2004/05/01

Lecteurs et Médiateurs

Nombre de lecteurs qualifient de gentil ou d'honnête le fait qu'un journaliste ait pu prendre la peine de répondre à leurs lettres au courrier des lecteurs d'un journal, et je suis d'accord. Toutefois, je considère que ces réponses peuvent être une solution de facilité, sinon un leurre, fût-il inconscient. (En voici une autre, impliquant une erreur d'un tout autre registre et, il est vrai, d'ordre bien moins sérieuse, de Éric Fottorino et où le nom de Marion Van Renterghem se trouve aussi être mentionnée.) Si le courrier n'est pas accompagné par sa publication dans le support en question, en effet, le mea culpa (et encore, celui-ci est souvent conditionnel) équivaut à être inexistant puisque l'aveu que l'article était (au moins partiellement) fautif ou inégal n'à été fait qu'à un seul lecteur, et non à l'ensemble des dizaines de milliers de lecteurs du journal (ceux-là même qui, tous, ont lu l'article original).

Il est certain qu'aucun journal n'a la place pour passer tous les courriers que lui envoie ses lecteurs. Cela dit, quand on regarde le contenu de certains courriers dans le quotidien de référence (une vingtaine de lignes expliquant pourquoi le D dans le nom du Général De Gaulle doit prendre une majusucle, par exemple, ou l'histoire du vin d'une région qui occupe deux colonnes, etc), on peut se dire que l'absence de certaines polémiques n'est pas sans être à leur avantage. (Stéphane Courtois fait une liste d'autres exemples dans son "Du passé, faisons table rase!" [voir par exemple p 87-88], livre que le quotidien ne semble jamais — selon une recherche dans les archives sur son site — avoir évoqué dans ses pages.)
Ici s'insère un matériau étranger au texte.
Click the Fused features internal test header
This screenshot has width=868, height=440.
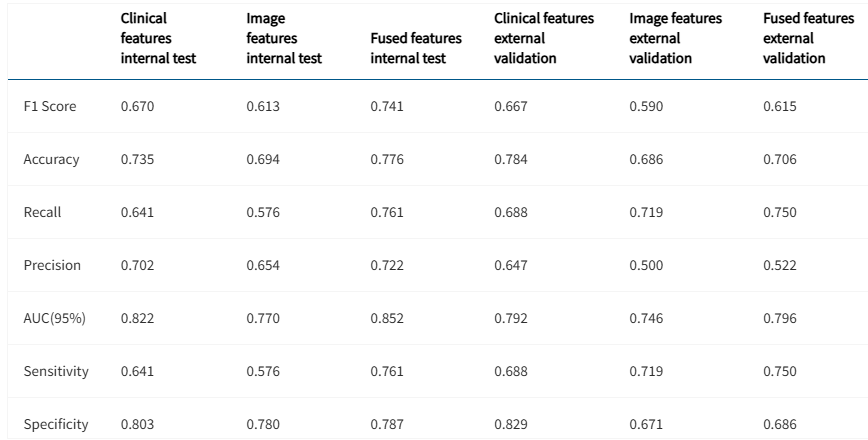[x=416, y=48]
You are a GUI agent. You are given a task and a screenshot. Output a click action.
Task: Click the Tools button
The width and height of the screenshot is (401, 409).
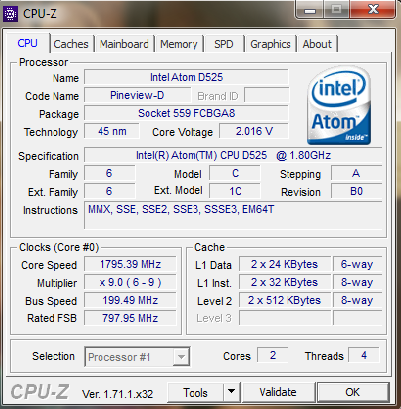195,392
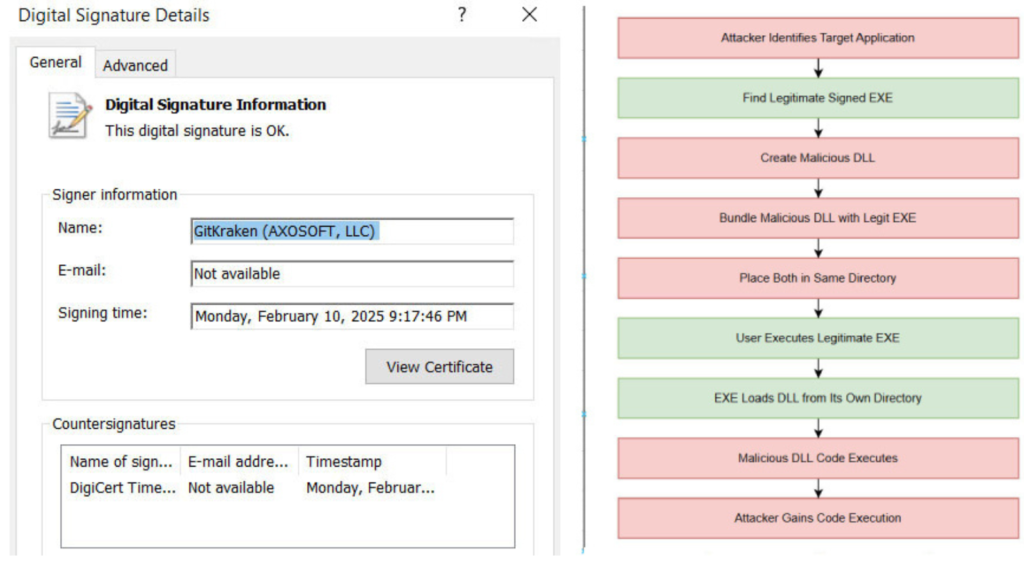Screen dimensions: 1024x576
Task: Click the User Executes Legitimate EXE box
Action: (817, 338)
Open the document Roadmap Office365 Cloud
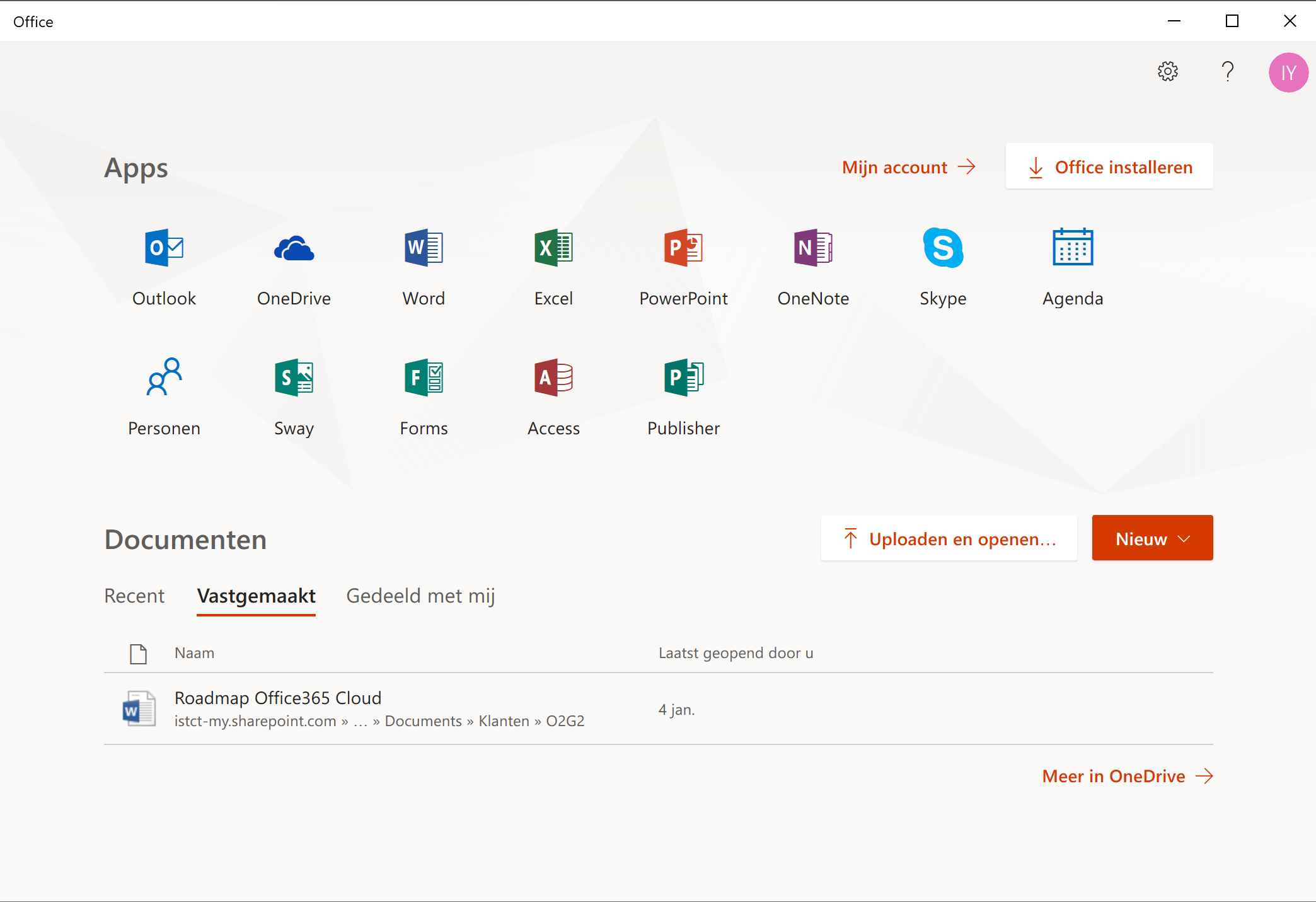The height and width of the screenshot is (902, 1316). tap(277, 698)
Qui sait? Peut-être Le Monde publiera la lettre de Douglas (j'en doute) où le "médiateur" l'incluera-t'il dans sa rubique hebdomadaire (où la force de tels courriers, il faut le préciser, est diluée puisque perdus dans un maelström d'opinions dans lequel Robert Solé trie et oppose les unes aux autres afin d'avoir l'avantage de présenter le dernier mot ; une conclusion dans laquelle, lui aussi, a l'avantage de se présenter (lui comme son journal) comme étant foncièrement juste, accessible, et ouvert aux critiques).

Cela dit, l'idéal aurait été évidemment qu'un bastion du journalisme ne laissa pas passer de telles vindictes in the first place et/ou que des journalistes sérieux, "assermentés" à l'objectivité, ne les aient pas écrites, in the first place, ces vindictes. Espoir vain, puisque comme le dit Pierre Rigoulot — dans son excellent livre que je conseille vivement — le quotidien de référence "confond de plus en plus information et combat politique".

(Après que j'ai écrit ce qui précède, est paru l'exemplaire du 7 février 2004.)

Et voilà. Le Monde a publié la lettre d'un lecteur (d'une lectrice plutôt) concernant la détention du “blagueur de bombes” français. Comme d'habitude, ils ne choisissent pas celle qui est la plus percutante, mais une qui leur permet, quand même, en fin de compte, de se tirer d'affaire puisqu'il leur permet de rappeler à tout le monde ce qui est essentiel dans la vie : fustiger la société aux États-Unis. Et elle ne vient ni du New Yorkais ni même d'un Américain, mais d'une Française (étudiant à Yale). Sans doute les étrangers n'ont-ils pas la même capacité de raisonner que les habitants de l'Hexagone. La lettre de Laure Marcellesi commence bien par évoquer "l'exaspération [américaine] devant le nombre croissant de ces « plaisanteries » à la francaise", mais elle se termine par une boutade sur les "détenus de Guantanamo, qui sont, eux — et non M. Moulet, ne lui en déplaise —, de vraies victimes d'un dérapage du droit aux États-Unis". Une occasion, comme tant d'autres, pour Le Monde de rattraper le coup en évoquant un "autre" crime américain, un qui serait encore plus grave. Ouf. Sauvés.

(Si jamais Le Monde se voyait obligé de publier un texte un peu plus équilibré sur le sort des détenus de Guantánamo (ce qui me paraît peu vraisemblable), ils pourraient à ce moment-là se rabattre sur, mettons, le couloir de la mort ; car à chaque fois qu'on fait valoir quelques faits saillants sur les accusations dont est sujette l'Amérique, les antiaméricains prennent comme stratégie de faire une pirouette et de "sauter de côté", du coq à l'âne, et aborder un autre sujet "brûlant" dans la liste des péchés américains, liste qu'ils connaissent par cœur et devant laquelle les péchés de tous les autres pays et de tous les autres types de société du monde, vrais ou imaginaires, paraissent insignifiants.)